[Records drawn from a dataset]

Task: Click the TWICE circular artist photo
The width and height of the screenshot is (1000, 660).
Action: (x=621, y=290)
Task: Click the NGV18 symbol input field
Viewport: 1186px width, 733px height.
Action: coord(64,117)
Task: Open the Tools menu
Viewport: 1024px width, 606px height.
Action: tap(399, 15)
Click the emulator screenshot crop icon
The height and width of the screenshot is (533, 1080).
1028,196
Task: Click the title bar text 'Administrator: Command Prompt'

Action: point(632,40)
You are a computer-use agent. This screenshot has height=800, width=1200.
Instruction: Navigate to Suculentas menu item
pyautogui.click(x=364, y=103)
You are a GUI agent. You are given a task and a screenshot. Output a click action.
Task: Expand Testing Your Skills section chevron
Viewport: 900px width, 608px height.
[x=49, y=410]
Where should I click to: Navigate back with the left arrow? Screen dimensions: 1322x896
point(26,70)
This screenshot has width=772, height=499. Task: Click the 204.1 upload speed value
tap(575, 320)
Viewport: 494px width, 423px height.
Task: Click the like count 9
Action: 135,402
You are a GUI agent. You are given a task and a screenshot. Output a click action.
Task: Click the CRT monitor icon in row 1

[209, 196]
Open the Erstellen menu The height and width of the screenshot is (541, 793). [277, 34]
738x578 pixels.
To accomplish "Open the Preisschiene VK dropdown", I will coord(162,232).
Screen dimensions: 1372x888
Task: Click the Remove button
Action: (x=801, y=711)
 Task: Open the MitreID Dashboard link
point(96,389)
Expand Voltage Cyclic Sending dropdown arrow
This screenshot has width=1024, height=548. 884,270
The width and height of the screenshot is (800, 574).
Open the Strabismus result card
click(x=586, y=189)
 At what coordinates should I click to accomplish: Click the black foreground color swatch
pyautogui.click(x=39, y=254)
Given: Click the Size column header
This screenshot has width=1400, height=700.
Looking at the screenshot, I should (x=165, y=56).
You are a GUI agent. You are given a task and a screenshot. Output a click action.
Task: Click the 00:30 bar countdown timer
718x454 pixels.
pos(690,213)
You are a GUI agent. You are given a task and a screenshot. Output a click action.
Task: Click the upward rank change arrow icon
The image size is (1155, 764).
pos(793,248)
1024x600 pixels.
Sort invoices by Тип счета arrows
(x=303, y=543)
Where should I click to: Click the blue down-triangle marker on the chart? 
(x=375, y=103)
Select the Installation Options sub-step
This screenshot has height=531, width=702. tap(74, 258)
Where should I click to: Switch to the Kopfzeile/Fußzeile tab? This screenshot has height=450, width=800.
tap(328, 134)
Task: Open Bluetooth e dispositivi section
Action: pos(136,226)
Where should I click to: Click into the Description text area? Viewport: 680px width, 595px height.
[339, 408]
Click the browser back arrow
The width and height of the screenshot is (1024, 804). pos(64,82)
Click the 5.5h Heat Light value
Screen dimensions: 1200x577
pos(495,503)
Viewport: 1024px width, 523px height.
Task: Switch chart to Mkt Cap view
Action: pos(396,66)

#### PROMPT:
Copy each record exactly, leaving nothing out.

#### YOUR RESPONSE:
Task: Click the TWICE circular artist photo
The width and height of the screenshot is (1000, 660).
Action: (x=621, y=290)
Task: Click the NGV18 symbol input field
Viewport: 1186px width, 733px height.
Action: coord(64,117)
Task: Open the Tools menu
Viewport: 1024px width, 606px height.
Action: tap(399, 15)
Click the emulator screenshot crop icon
The height and width of the screenshot is (533, 1080).
1028,196
Task: Click the title bar text 'Administrator: Command Prompt'

Action: point(632,40)
You are a computer-use agent. This screenshot has height=800, width=1200.
Instruction: Navigate to Suculentas menu item
pyautogui.click(x=364, y=103)
You are a GUI agent. You are given a task and a screenshot. Output a click action.
Task: Expand Testing Your Skills section chevron
Viewport: 900px width, 608px height.
[x=49, y=410]
Where should I click to: Navigate back with the left arrow? Screen dimensions: 1322x896
point(26,70)
This screenshot has width=772, height=499. Task: Click the 204.1 upload speed value
tap(575, 320)
Viewport: 494px width, 423px height.
Task: Click the like count 9
Action: 135,402
You are a GUI agent. You are given a task and a screenshot. Output a click action.
Task: Click the CRT monitor icon in row 1

[209, 196]
Open the Erstellen menu The height and width of the screenshot is (541, 793). [277, 34]
738x578 pixels.
To accomplish "Open the Preisschiene VK dropdown", I will coord(162,232).
Screen dimensions: 1372x888
Task: Click the Remove button
Action: (x=801, y=711)
 Task: Open the MitreID Dashboard link
point(96,389)
Expand Voltage Cyclic Sending dropdown arrow
This screenshot has width=1024, height=548. 884,270
The width and height of the screenshot is (800, 574).
Open the Strabismus result card
click(x=586, y=189)
 At what coordinates should I click to accomplish: Click the black foreground color swatch
pyautogui.click(x=39, y=254)
Given: Click the Size column header
This screenshot has width=1400, height=700.
Looking at the screenshot, I should (x=165, y=56).
You are a GUI agent. You are given a task and a screenshot. Output a click action.
Task: Click the 00:30 bar countdown timer
718x454 pixels.
pos(690,213)
You are a GUI agent. You are given a task and a screenshot. Output a click action.
Task: Click the upward rank change arrow icon
The image size is (1155, 764).
pos(793,248)
1024x600 pixels.
Sort invoices by Тип счета arrows
(x=303, y=543)
Where should I click to: Click the blue down-triangle marker on the chart? 
(x=375, y=103)
Select the Installation Options sub-step
This screenshot has height=531, width=702. tap(74, 258)
Where should I click to: Switch to the Kopfzeile/Fußzeile tab? This screenshot has height=450, width=800.
tap(328, 134)
Task: Open Bluetooth e dispositivi section
Action: pos(136,226)
Where should I click to: Click into the Description text area? Viewport: 680px width, 595px height.
[339, 408]
Click the browser back arrow
The width and height of the screenshot is (1024, 804). pos(64,82)
Click the 5.5h Heat Light value
Screen dimensions: 1200x577
pos(495,503)
Viewport: 1024px width, 523px height.
Task: Switch chart to Mkt Cap view
Action: pos(396,66)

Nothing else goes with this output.